1. Kyle Shanahan – San Francisco 49ers
At 38 years old, Kyle Shanahan has already accomplished so much. In 2006, at the age of 26, he was hired to be the Houston Texans Wide Receivers Coach, becoming the youngest positional coach in the NFL. He eventually became the team’s Offensive Coordinator in 2008. In his two seasons on the job, Houston finished 3rd and 4th in total yards.
He then spent four seasons working as OC in Washington with mixed results. The most success he found there was in 2012, Robert Griffin III‘s incredible rookie season. Shanahan spent 2014 as the Clevland Browns OC followed by a 2-year stint in Atlanta. The Falcons and their QB Matt Ryan found unprecedented success in 2016 by finishing 1st in points scored, and 2nd in total yards and making it to the Super Bowl. Last year he began his tenure as Head Coach/Offensive Coordinator of the San Francisco 49ers.
Why is Shanahan #1 on this list? Yes, part of why 2012 was so successful for Washington was RG3’s talent. But it also takes great coaching and play-calling to best utilize that talent.

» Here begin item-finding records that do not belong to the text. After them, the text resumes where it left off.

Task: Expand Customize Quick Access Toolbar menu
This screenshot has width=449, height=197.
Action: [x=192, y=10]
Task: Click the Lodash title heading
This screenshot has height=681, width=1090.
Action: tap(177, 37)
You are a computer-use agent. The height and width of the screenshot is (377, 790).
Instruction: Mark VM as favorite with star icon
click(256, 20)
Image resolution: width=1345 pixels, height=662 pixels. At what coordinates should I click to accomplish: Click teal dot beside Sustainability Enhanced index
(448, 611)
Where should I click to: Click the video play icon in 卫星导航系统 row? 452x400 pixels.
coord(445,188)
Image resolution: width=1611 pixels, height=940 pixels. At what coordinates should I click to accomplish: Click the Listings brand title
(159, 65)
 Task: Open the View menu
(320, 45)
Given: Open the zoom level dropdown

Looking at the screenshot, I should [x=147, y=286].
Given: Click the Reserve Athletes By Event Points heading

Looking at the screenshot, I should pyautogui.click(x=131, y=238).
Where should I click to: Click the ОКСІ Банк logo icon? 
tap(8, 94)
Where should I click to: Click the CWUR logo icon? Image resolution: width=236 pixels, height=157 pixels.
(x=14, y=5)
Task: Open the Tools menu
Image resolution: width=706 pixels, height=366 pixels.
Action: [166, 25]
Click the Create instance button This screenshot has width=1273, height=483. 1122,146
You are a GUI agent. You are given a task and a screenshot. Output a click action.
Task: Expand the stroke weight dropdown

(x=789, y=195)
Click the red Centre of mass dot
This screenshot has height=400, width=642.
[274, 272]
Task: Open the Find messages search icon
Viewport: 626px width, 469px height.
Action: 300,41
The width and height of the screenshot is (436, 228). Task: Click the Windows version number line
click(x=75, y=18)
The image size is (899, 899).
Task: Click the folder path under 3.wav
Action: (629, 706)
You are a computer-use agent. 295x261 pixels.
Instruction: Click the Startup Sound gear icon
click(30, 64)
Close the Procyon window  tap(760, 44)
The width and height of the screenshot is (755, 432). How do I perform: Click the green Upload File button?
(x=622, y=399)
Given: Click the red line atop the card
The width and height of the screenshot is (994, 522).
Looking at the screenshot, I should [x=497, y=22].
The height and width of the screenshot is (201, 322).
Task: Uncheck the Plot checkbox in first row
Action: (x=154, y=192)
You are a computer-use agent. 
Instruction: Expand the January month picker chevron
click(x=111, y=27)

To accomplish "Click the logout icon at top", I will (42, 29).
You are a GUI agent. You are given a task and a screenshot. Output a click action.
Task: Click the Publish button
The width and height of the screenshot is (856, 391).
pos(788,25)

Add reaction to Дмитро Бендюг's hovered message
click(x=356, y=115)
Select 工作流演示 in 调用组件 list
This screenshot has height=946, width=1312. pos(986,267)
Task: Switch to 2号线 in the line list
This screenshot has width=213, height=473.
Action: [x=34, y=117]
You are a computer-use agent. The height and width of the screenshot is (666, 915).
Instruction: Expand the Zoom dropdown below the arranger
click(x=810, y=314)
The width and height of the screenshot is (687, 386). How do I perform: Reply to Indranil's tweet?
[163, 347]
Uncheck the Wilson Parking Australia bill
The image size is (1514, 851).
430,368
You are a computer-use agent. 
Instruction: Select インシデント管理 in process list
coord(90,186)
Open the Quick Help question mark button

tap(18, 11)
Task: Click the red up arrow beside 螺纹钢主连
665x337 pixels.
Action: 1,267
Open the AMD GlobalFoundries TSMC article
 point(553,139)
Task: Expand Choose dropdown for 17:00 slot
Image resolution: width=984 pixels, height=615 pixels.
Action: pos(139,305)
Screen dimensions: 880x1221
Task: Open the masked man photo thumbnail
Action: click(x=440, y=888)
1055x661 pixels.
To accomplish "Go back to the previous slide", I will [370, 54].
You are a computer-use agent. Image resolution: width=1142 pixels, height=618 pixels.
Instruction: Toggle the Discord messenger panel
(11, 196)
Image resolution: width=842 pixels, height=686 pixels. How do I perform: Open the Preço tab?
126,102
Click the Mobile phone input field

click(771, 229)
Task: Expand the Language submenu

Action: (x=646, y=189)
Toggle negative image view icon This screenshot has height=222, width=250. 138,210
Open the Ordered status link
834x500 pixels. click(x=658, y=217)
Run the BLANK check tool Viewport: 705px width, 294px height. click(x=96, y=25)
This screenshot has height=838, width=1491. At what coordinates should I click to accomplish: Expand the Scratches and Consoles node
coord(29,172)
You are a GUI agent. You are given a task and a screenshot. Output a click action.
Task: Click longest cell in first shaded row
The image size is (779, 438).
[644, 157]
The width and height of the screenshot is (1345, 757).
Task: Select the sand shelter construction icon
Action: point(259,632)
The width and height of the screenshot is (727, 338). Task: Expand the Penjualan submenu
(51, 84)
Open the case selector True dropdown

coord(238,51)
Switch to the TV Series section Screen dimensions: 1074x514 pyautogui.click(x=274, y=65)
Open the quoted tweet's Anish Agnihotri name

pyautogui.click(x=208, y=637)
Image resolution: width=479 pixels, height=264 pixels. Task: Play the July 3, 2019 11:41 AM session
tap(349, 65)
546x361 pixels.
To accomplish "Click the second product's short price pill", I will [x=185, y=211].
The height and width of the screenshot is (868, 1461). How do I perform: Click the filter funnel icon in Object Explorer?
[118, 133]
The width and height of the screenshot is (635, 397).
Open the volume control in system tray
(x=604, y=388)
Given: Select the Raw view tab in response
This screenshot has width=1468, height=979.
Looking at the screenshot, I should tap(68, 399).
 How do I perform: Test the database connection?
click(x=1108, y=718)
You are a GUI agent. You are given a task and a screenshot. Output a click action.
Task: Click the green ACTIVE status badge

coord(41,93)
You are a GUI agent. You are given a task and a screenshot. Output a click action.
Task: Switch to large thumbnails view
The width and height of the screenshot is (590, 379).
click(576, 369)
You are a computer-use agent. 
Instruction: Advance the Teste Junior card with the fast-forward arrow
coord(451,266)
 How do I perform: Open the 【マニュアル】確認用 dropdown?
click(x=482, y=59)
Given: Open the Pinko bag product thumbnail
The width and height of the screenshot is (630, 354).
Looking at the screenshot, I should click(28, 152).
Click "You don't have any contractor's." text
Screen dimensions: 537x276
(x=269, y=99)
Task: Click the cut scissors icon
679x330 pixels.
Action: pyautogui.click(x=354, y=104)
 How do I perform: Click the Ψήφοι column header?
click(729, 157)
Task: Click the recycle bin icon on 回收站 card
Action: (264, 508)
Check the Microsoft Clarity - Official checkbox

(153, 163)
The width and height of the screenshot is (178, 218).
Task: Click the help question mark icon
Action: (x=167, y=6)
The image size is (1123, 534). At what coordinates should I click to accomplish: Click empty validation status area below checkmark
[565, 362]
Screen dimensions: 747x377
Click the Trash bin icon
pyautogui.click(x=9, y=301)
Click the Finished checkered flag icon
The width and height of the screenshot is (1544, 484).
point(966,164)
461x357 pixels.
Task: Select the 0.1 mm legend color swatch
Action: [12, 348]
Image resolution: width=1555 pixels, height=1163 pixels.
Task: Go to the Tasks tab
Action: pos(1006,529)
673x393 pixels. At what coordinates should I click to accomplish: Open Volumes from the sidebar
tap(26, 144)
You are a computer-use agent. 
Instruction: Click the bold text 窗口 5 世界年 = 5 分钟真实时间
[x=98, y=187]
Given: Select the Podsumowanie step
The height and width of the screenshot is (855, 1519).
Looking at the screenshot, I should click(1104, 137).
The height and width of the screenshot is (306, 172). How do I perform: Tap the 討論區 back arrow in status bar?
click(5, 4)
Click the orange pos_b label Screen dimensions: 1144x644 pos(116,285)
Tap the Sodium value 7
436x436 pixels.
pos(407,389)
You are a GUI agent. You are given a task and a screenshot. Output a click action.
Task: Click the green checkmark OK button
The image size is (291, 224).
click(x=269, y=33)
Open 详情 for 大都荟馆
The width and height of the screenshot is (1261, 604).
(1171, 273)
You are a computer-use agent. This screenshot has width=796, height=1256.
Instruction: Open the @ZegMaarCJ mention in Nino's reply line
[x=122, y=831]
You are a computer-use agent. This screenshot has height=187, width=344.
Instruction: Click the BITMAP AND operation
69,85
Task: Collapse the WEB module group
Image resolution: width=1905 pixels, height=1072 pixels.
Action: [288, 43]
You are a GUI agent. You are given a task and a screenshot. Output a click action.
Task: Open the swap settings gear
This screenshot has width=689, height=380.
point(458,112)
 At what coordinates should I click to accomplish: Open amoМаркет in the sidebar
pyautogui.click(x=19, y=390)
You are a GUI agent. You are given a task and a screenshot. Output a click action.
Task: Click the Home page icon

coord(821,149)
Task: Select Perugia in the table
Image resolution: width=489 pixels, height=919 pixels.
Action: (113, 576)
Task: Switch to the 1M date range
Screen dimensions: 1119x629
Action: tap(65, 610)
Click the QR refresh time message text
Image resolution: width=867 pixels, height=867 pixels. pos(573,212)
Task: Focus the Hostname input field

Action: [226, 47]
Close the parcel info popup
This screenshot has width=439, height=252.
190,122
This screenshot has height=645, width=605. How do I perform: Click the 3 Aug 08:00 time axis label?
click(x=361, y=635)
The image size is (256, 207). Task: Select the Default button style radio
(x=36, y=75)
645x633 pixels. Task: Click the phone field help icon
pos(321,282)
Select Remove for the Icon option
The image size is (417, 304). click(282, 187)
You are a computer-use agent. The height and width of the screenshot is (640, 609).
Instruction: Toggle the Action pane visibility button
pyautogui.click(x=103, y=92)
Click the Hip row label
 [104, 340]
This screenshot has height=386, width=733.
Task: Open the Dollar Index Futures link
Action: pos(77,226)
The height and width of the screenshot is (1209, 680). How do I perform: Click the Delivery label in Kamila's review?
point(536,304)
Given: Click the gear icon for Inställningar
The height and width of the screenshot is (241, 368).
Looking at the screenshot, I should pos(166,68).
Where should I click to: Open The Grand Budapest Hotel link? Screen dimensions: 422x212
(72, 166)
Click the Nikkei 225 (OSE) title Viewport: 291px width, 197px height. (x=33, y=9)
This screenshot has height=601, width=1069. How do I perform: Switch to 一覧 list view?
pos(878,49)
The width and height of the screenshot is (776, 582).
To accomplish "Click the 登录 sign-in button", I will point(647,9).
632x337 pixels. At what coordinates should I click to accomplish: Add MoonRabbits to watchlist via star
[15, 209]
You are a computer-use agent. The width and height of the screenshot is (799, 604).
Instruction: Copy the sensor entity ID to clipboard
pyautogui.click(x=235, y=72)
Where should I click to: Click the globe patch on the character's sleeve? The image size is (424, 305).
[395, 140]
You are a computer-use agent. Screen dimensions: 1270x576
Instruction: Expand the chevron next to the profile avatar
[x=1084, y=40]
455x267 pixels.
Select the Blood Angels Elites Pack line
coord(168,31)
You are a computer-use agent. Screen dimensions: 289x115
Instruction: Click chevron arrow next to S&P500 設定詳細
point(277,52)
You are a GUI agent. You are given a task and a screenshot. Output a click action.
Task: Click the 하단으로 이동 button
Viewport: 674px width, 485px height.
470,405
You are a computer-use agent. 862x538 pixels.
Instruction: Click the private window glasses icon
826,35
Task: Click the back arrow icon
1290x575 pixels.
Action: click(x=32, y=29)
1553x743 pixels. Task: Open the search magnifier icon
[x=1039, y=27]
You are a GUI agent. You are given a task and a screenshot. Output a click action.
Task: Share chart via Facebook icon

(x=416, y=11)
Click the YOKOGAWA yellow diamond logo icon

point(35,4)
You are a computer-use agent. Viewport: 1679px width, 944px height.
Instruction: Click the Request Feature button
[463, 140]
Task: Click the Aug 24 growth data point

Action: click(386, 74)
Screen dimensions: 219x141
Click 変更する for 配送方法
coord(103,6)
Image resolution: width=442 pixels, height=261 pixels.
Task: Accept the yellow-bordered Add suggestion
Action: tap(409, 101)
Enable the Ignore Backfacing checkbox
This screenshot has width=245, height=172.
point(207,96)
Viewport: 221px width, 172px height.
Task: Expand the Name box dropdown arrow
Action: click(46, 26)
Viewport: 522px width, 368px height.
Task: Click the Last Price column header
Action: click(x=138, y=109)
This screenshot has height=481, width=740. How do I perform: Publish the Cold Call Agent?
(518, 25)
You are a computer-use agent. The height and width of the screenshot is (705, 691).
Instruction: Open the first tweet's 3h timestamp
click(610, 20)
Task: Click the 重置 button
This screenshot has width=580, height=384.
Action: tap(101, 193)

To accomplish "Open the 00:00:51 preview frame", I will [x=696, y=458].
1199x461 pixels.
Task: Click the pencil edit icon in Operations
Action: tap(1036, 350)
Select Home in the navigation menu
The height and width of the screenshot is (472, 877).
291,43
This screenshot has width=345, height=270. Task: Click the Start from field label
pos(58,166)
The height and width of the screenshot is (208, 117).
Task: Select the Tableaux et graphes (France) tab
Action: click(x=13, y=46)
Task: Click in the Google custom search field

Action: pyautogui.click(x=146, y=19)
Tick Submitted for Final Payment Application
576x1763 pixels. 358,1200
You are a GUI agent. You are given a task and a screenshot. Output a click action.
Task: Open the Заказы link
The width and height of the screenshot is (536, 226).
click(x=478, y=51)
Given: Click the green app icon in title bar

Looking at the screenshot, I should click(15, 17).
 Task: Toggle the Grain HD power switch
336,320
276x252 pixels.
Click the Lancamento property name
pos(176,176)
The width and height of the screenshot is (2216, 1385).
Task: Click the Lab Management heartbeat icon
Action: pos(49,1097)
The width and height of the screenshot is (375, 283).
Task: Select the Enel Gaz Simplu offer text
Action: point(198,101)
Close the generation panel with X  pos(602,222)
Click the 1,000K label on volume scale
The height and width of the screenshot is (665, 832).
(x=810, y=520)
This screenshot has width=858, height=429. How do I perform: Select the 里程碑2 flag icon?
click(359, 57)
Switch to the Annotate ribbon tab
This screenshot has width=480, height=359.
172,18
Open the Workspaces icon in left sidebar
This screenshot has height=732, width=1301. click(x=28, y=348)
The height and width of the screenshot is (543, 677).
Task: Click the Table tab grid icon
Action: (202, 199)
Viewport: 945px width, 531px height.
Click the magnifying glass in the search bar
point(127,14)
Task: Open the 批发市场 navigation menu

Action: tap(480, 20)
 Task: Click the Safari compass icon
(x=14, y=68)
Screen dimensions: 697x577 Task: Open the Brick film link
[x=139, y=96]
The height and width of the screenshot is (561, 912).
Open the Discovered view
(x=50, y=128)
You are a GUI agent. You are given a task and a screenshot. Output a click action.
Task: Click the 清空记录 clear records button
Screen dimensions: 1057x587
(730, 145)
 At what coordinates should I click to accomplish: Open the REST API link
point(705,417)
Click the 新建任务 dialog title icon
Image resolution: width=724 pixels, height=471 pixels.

Shanahan installed the zone-read offense where the decision to run or pass is based upon what the defense was doing. Sound familiar? The Philidelphia Eagles ran a very similar offense all the way to a Super Bowl victory a few months back. This type of offense requires a quarterback to be able to make lightning-quick decisions. Shanahan is a great teacher who is able to instill that skill.
Another element to Shanahan’s coaching is his ability to tailor offensive plays to his players’ skill sets. The most obvious example is how the Falcons running backs were used. Tevin Coleman is an explosive athlete but he is not as good at reading blocks than say, his teammate Devonta Freeman. While most of Freeman’s carries were between the tackles, Coleman was used in space more often.
With an entire offseason to work with QB Jimmy Garoppolo, it will be interesting to see how Shanahan calls the 49ers offense in 2018. Thank you for reading, and enjoy the upcoming season.